So....did any of you guys whoi drink most days of the week feel shit after not drinking for the first week or so? then felt really good at the end of the month!?
I might use this as motivation to take the time to have 2 or 3 AFD's a week!
Cant live like a rockstar forever.................


p.s..........Downing a good wheat beer right now!


----------



## BobtheBrewer (1/2/11)

Why?


----------



## rendo (1/2/11)

Ummm....ffff...fff..fff...Fe...Feb...FUKC THAT!!



razz said:


> It's here again folks, the first of Feb. I'm on the wagon for the next 28 days (and counting) Anybody up for it???


----------



## roo_dr (2/2/11)

Took February and November off in 2010 - looking at May for 2011, could easily extend into June for a two month run then!

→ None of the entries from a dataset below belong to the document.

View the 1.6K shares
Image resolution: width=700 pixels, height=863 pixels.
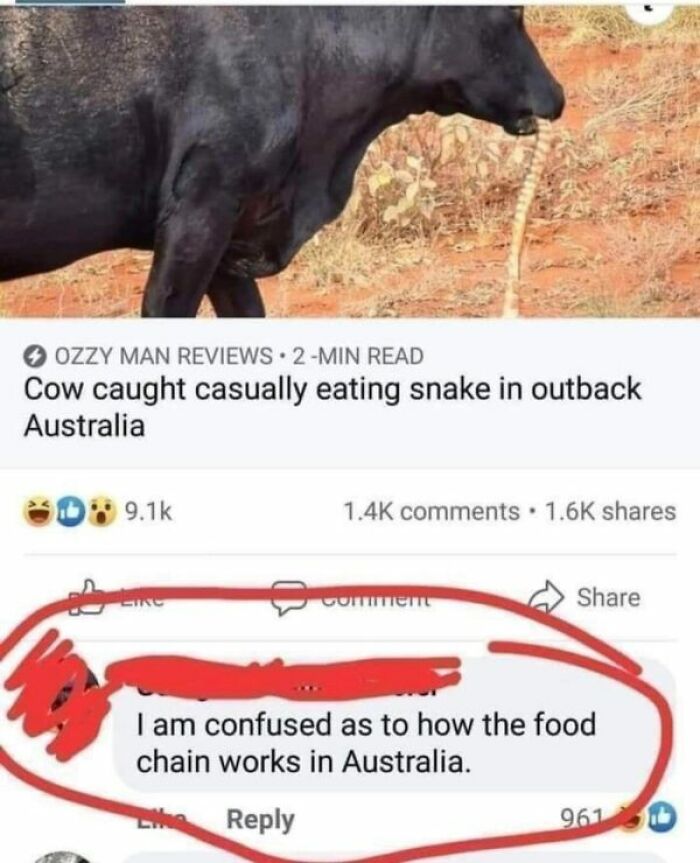(x=610, y=511)
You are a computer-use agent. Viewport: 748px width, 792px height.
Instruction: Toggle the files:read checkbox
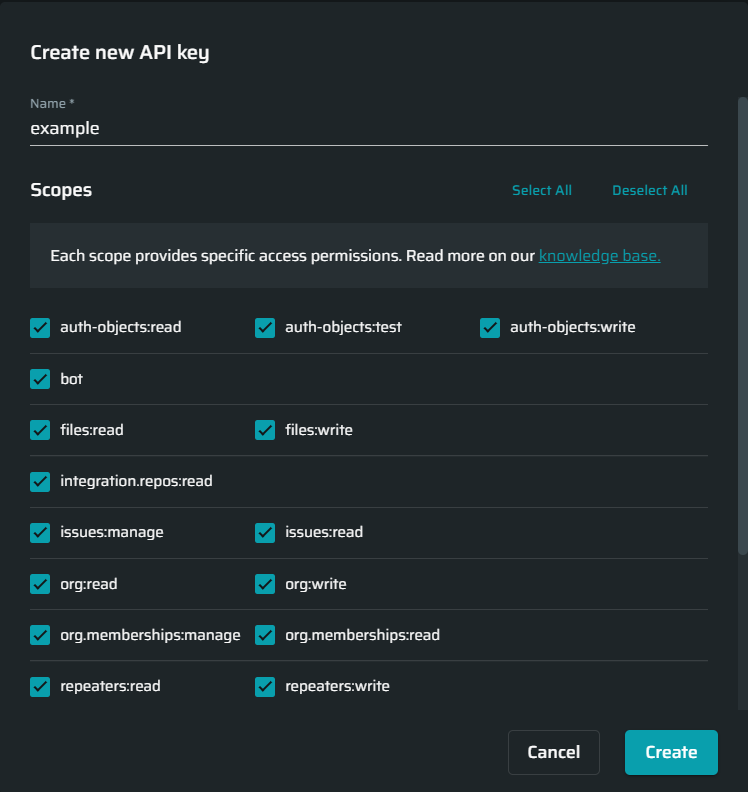pyautogui.click(x=40, y=430)
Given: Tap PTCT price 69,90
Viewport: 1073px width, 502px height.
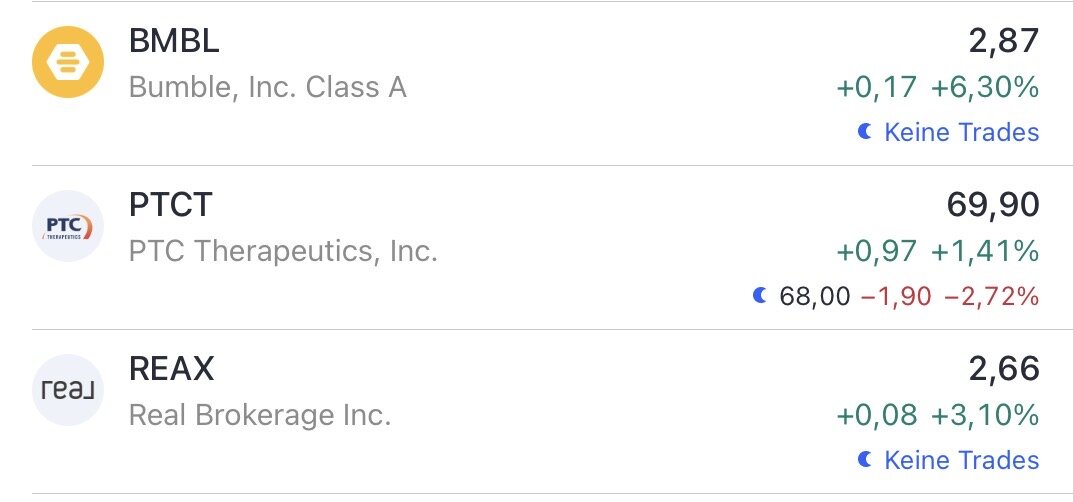Looking at the screenshot, I should (992, 205).
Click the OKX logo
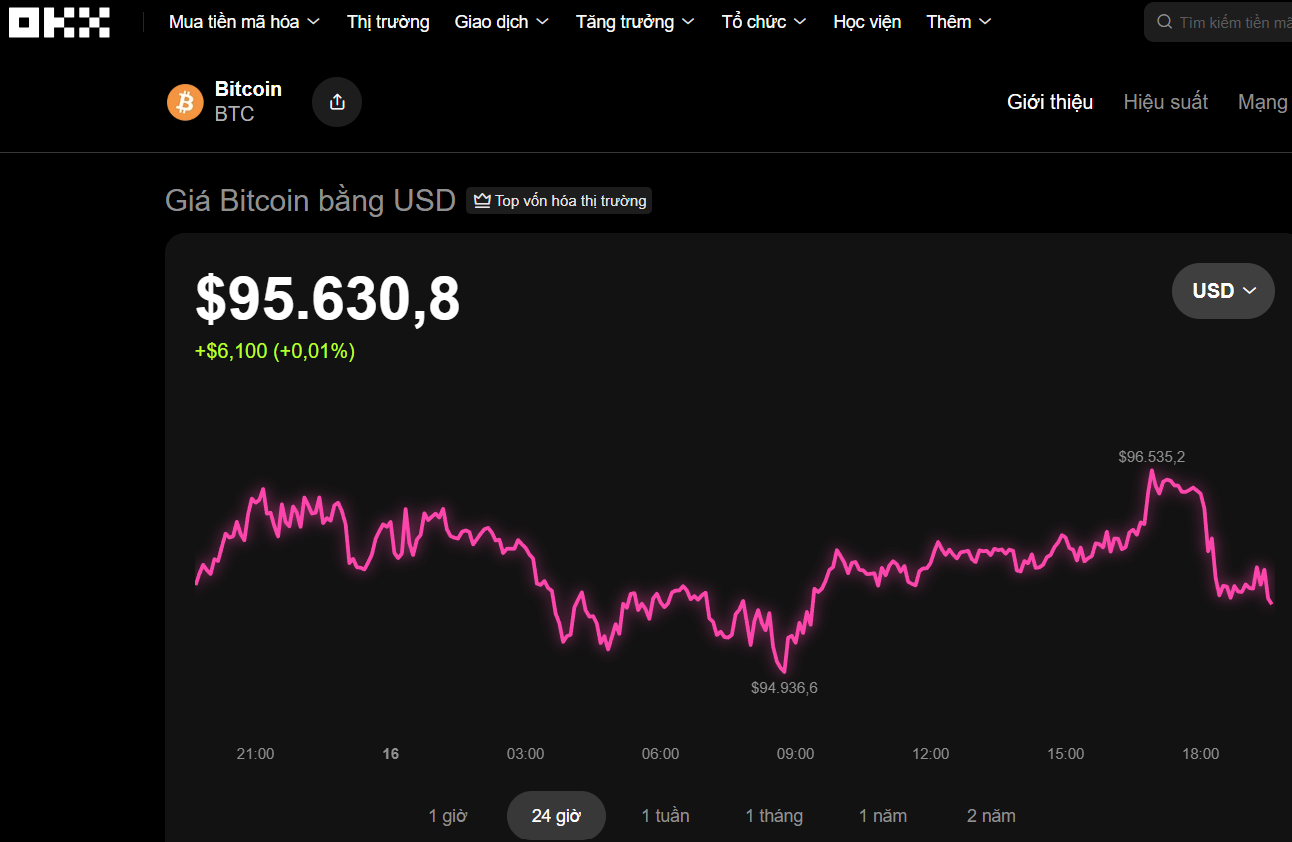 tap(59, 22)
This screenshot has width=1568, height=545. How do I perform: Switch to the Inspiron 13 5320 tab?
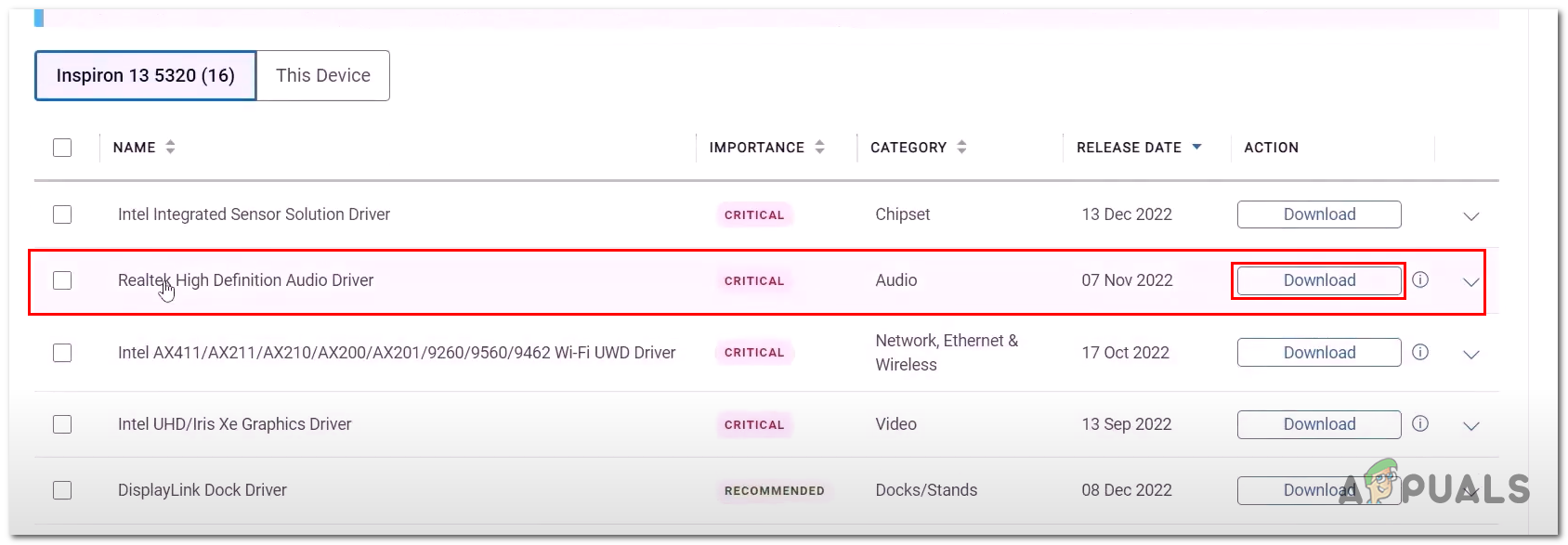tap(146, 75)
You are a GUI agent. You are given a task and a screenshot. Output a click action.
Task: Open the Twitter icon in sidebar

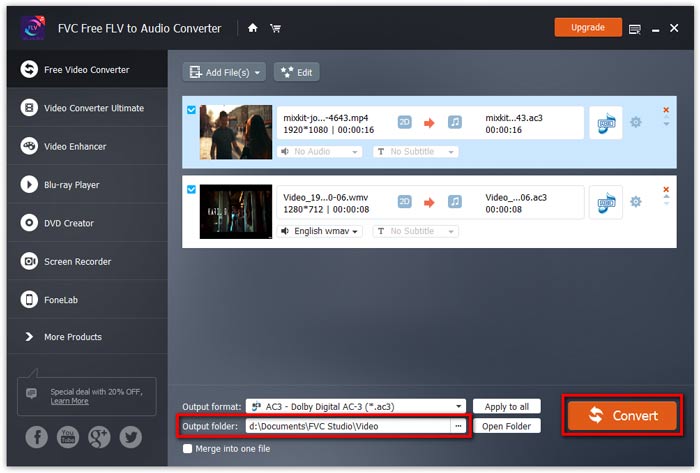(130, 436)
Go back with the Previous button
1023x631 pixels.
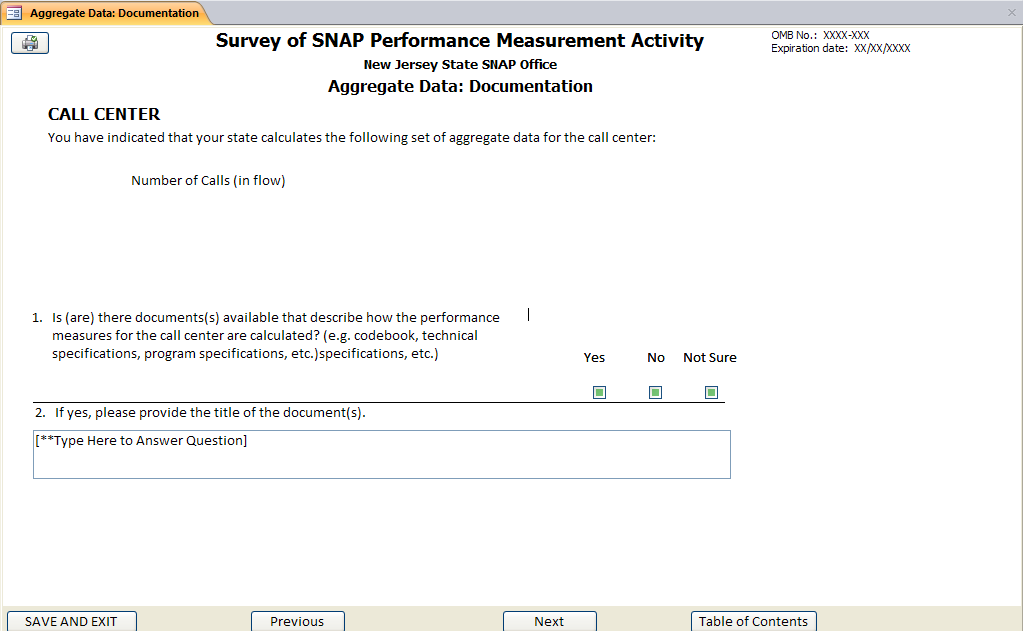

Or is that just crazy talk!?!


----------



## mckenry (2/2/11)

razz said:


> It's here again folks, the first of Feb. I'm on the wagon for the next 28 days (and counting) Anybody up for it???



Definitelt Razz. 
I started this thread way back in 2008 I think. Been doing FEBFAST ever since. Although this year I am not raising any money. When I started it, no-one bar Rukh sponsored me, quite likely due to the fires taking any donations people were up for. Now we have the floods, so I have no chance again of raising $$, so just going to do it anyway. Glad to see a few are in. Good on you to everyone having a go. A great exercise in self control.
mckenry


----------



## razz (2/2/11)

I followed the thread back then mckenry and thought you guys had a lot more will power than me. Yesterday I thought why not, if i can't handle a month off the grog then i must have a problem. I will do a couple of brews during the month just to get the stocks back up. Good luck to all!


----------



## Superoo (2/2/11)

I was at Tanglehead in the White Star 3 weeks ago ????

It was packed out...


----------



## drew9242 (2/2/11)

L_Bomb said:


> Sonofabitch regarding Jarrah Jacks!!!
> 
> I thought the Tanglehead was still operating inside the White Star hotel... It was in September when I was there last...???




Yea tangleheads is still brewinr inside the white star. However i think the beer is still pretty ordinary. Although haven't been there for a while, you will have to let me know what you think.


----------



## mckenry (11/2/11)

razz said:


> I followed the thread back then mckenry and thought you guys had a lot more will power than me. Yesterday I thought why not, if i can't handle a month off the grog then i must have a problem. I will do a couple of brews during the month just to get the stocks back up. Good luck to all!



I'm still dry this Feb. Who else is still going?


----------



## C_west (12/2/11)

After a 3 month deployment (oct-jan) to the middle east without any grog, I think I have done enough non drinking this year


----------



## Lecterfan (12/2/11)

roo_dr said:


> Took February and November off in 2010 - looking at May for 2011, could easily extend into June for a two month run then!
> 
> Or is that just crazy talk!?!




I'll do May if anyone else is interested (got to have a support group). Gives me a few moths to think about it.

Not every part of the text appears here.